GOAL —
According to the bug report on datetime conversion, what type did a bare int become in the Windows conda environment?

----- SUPPLIED TEXT -----

Bug in process_datetime_data() converting datetime to int
efstathios-chatzikyriakidis opened this issue · 2 comments
Hi @avsolatorio,
I hope you are well.
The fix #72 is correct and allows to use latest pandas package. However, I am still blocked because of the line:
https://github.com/worldbank/REaLTabFormer/blob/main/src/realtabformer/data_utils.py#L265
There are cases where that could fail, e.g. I have tested in a Windows conda env and failed because bare int
was translated to int32
. Don't ask me why! My last conclusion was that it is related to Windows implementation of things as I have tested the same code and data and it succeeded in Google Colab and in an Ubuntu Linux container on the same Windows host (64bit machine) using WSL.
I think we can be more explicit and use int64
as datetimes are actually 64bit values, this will be in consistency with the following as well:
https://github.com/worldbank/REaLTabFormer/blob/main/src/realtabformer/data_utils.py#L271
So, I suggest to change it from
series = (series.astype(int) / 1e9)
to:
series = (series.astype('int64') / 1e9)
Can you help me on this? I will need a new PyPI version also (1.0.7).
Thank you!
Hello @efstathios-chatzikyriakidis , thanks for letting me know about the root cause likely being because of windows env. The patch is already published.
I highly recommend that you create a PR if you find some of these changes in the future! 😀
Hi @avsolatorio,
Yes, in the future in case I'll find some bug and it is easy to suggest a solution like this one, I will provide a PR.
Thank you so much!

----- DATA SEGMENT -----

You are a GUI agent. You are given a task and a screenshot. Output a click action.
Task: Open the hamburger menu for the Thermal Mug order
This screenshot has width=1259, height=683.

-----

COMPLETE ANSWER —
int32